S.N. Coulibaly
3 Avril 2009
Une lettre, un chiffre : le G20. Ce regroupement des pays les plus développés de la planète a annoncé hier jeudi à Londres une série de mesures et de compromis visant à réformer la finance mondiale et à relancer l'économie, confrontée à sa pire récession depuis la fin de la seconde guerre mondiale. Parmi les engagements pris, une enveloppe de 1 100 milliards de dollars sera allouée à la relance et à l'aide aux institutions financières.
Les ressources du Fonds monétaire international (FMI) vont être multipliées par trois et portées à 750 milliards de dollars. 25O autres milliards iront à l'aide au financement du commerce pour doper les échanges mondiaux. Le G20 s'engage aussi à accorder 100 milliards de dollars aux banques de développement. Les dirigeants du G2O ont annoncé la publication par l'OCDE (l'Organisation de coopération et de développement économique) de la liste des paradis fiscaux, satisfaisant ainsi la France et l'Allemagne.
Les "maîtres du monde" ont convenu de mettre en oeuvre des contrôles accrus des agences de notation et des fonds spéculatifs ainsi que la fin du secret bancaire.

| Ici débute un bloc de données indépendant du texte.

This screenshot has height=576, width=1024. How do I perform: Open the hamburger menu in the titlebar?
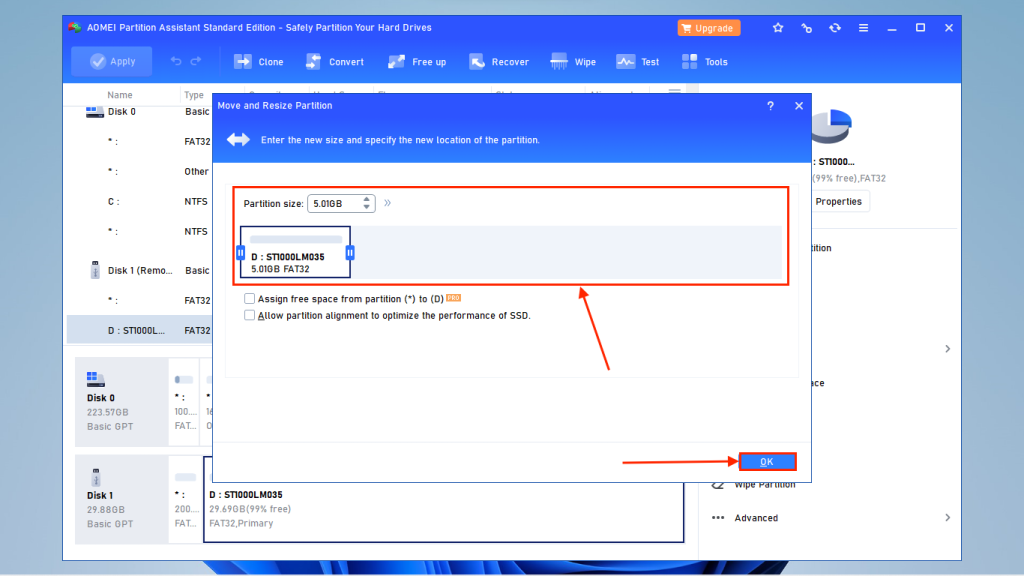(862, 28)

En matière de rémunération dans le secteur financier, de nouvelles règles sur les salaires et les bonus sont envisagées pour éviter les prises de risques excessifs. L'Afrique, touchée de plein fouet par une crise dont elle n'est pas responsable, qui a longtemps réclamé une aide accrue et espéré que sa voix soit mieux entendue dans les instances internationales, vient d'essuyer un sérieux revers.
Les vingt pays qui totalisent à eux seuls 87 % de la richesse mondiale n'ont daigné prendre la moindre mesure en faveur d'une Afrique aux économies fragilisées et sous l'effet des facteurs lui échappant. Bien entendu, cette attitude du G20 risque de faire des grincements de dents sur le continent. Les plus riches ont préféré résoudre leurs problèmes plutôt que de se mettre au chevet d'un continent qui voit impuissant son commerce se briser à cause de la crise.
Outre les exportations, les flux de capitaux sont en chute libre. Dans ce vent de panique, 90 millions de personnes supplémentaires pourraient être réduites à la pauvreté d'ici à la fin de cette année. L'heure est grave. Il appartient aux africains de réfléchir, d'innover pour trouver des réponses endogènes en vue de minimiser les impacts de la crise.
Au lieu d'attendre une aide incertaine de l'extérieur, les dirigeants du continent feraient mieux de prendre le taureau par les cornes car pour la première fois depuis 2002, la croissance en Afrique pourrait tomber sous la barre de 3 % en 2009. Il faut une réponse africaine aux impacts de la crise financière inspirée de ce qui se fait en Occident. Les communautés régionales ont un grand rôle à jouer dans ce combat. Et ce serait tant mieux pour l'Afrique.